DAML 2024 - International Conference on Data Analysis and Machine Learning

570

2.2.2 Efficient Parameter Updates

By selectively updating certain model parameters,

computational costs associated with full retraining

can be reduced. The “Update Selective Parameters”

method proposed by Xu et al. (Xu et al., 2024)

leverages model interpretation to selectively update

parameters for data removal. The innovation lies in

the combination of model interpretation with

selective updates, ensuring a balance between

efficiency and effectiveness. This approach is

particularly useful for resource-constrained

applications requiring efficient unlearning.

2.2.3 Model Architectural Adjustments

This method adjusts the model architecture, such as

pruning techniques, to reduce the dependency on

specific data, thereby achieving approximate

unlearning. The “Federated Unlearning via Class-

Discriminative Pruning” (Wang et al., 2022) removes

the model’s dependency on specific class data by

pruning, with the workflow including pruning and

parameter adjustment, significantly reducing the

computational cost of retraining. It is particularly

suitable for scenarios that require rapid removal of the

influence of specific class data.

3 DISCUSSIONS

This study introduces various Federated Unlearning

(FU) methods, categorized into exact unlearning and

approximate unlearning. Exact unlearning methods,

such as FedCIO and FedRecovery, focus on

thoroughly removing the influence of specific data

from the model, which is crucial in scenarios

requiring strict privacy protection. On the other hand,

approximate unlearning methods (such as those based

on differential privacy and model architecture

adjustments) strike a balance between computational

efficiency and privacy protection, making them more

suitable for scenarios with relatively lower privacy

requirements (Su et al., 2024).

3.1 Advantages and Disadvantages of

Existing Methods

3.1.1 Precision and Privacy Protection

Exact unlearning methods, such as FedCIO and

FedRecovery, can completely remove the influence

of specific data, rendering the resulting model

statistically indistinguishable from one that has never

seen the data. This is crucial in complying with

privacy regulations such as the General Data

Protection Regulation (GDPR). Additionally, FAST

enhances system security by quickly removing

malicious terminals at the server side, making it

particularly advantageous in privacy-sensitive sectors

like finance and healthcare (Huynh et al., 2024; Guo

et al., 2024; Wang et al., 2022). However, the

downside of exact unlearning methods is their high

computational and storage costs. Methods like

FedRecovery require storing and rolling back model

updates, which significantly limits scalability as the

model and the number of participants grow. This

issue becomes even more pronounced in federated

learning environments that handle non-independent

and identically distributed (Non-IID) data, where the

computational burden increases considerably.
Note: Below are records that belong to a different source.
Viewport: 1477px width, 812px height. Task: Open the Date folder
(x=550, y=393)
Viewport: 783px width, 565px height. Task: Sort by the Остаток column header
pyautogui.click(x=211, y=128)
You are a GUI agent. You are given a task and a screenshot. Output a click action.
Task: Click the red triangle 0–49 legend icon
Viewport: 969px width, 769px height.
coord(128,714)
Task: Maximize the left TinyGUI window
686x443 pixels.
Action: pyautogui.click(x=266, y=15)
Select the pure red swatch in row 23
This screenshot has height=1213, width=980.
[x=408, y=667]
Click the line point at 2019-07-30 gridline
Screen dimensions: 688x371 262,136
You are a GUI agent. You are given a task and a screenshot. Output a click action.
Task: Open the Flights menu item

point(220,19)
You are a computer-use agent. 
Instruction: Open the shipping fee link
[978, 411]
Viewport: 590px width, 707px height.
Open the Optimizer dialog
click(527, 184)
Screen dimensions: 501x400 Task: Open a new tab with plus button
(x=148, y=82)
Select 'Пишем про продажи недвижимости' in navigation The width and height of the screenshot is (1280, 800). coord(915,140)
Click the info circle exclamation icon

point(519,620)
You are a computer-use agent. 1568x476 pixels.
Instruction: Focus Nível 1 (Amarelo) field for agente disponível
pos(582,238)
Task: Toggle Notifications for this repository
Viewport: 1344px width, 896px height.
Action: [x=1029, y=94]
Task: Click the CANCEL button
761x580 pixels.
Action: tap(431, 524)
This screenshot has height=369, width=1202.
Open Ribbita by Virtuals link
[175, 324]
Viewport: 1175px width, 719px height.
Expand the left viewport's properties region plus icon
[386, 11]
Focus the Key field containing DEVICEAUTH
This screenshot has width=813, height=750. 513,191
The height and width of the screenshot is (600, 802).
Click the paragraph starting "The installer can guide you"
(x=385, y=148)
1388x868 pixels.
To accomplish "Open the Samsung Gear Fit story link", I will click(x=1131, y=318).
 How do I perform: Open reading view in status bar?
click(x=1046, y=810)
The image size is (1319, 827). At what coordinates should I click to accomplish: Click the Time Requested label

Furthermore, the resource demands make it

challenging to maintain efficiency in real-time

applications.

3.1.2 Computational Efficiency and

Applicability

Approximate unlearning methods reduce

computational complexity by optimizing model

updates or reducing reliance on the global model (Xu

et al., 2024). For example, F2UL optimizes feature

sensitivity combined with differential privacy,

enabling the unlearning process to respond quickly

with minimal computational cost (Su et al., 2024).

Similarly, the Update Selective Parameters method,

as discussed by Xu et al. (Xu et al., 2024), further

lowers the cost of retraining by selectively updating

model parameters based on their contributions to

model performance, which enhances both

computational efficiency and real-time

responsiveness (Xu et al., 2024). However,

approximate unlearning methods pose certain risks to

privacy protection. Although these methods are

computationally efficient, they may not completely

eliminate data traces, making them vulnerable to

inference attacks (Nguyen et al., 2024; Liu et al.,

2022). For instance, Momentum Degradation

performs well in terms of computational efficiency,

but in some cases, residual data traces may still exist,

posing privacy risks (Halimi et al., 2023; Dinsdale et

al., 2022).

3.1.3 Interpretability and Transparency

Some methods improve interpretability and

transparency, which enhances users' trust in the

system. For example, Backdoor Unlearning can

clearly identify and remove malicious patterns,

A Comprehensive Investigation of Federated Unlearning: Challenges, Methods and Future Prospects in Privacy-Sensitive Applications

571

ensuring a highly transparent unlearning process,

which is particularly crucial in security-sensitive

applications (Dhasade et al., 2023). This

interpretability is especially important in sectors like

healthcare and finance, where data sensitivity is high.

However, despite the higher interpretability of some

methods, many federated unlearning techniques lack

standardized evaluation metrics, making it difficult to

systematically assess the completeness of the

unlearning process and the residual influence of data

(Tang et al., 2024; Ding et al., 2024). This lack of

evaluation standards limits the broader application of

these methods across different scenarios.

3.2 Challenges and Limitations

Federated unlearning faces several challenges in

practical applications. First, methods like

FedRecovery exhibit poor scalability due to the need

to store and manage a large volume of historical

gradient updates, leading to significant resource

consumption in large-scale federated networks

(Huynh et al., 2024; Dinsdale et al., 2022). Second,

existing methods struggle with handling Non-IID

data. Most approaches assume independent and

identically distributed data, but in real-world

scenarios, client data often vary significantly in both

quantity and distribution (Guo et al., 2024; Dinsdale

et al., 2022). For example, Fast-FedUL offers a

training-free rapid federated unlearning solution

specifically designed to address challenges associated

with uneven data distribution. Moreover, there is a

lack of unified evaluation standards for assessing the

effectiveness of federated unlearning methods.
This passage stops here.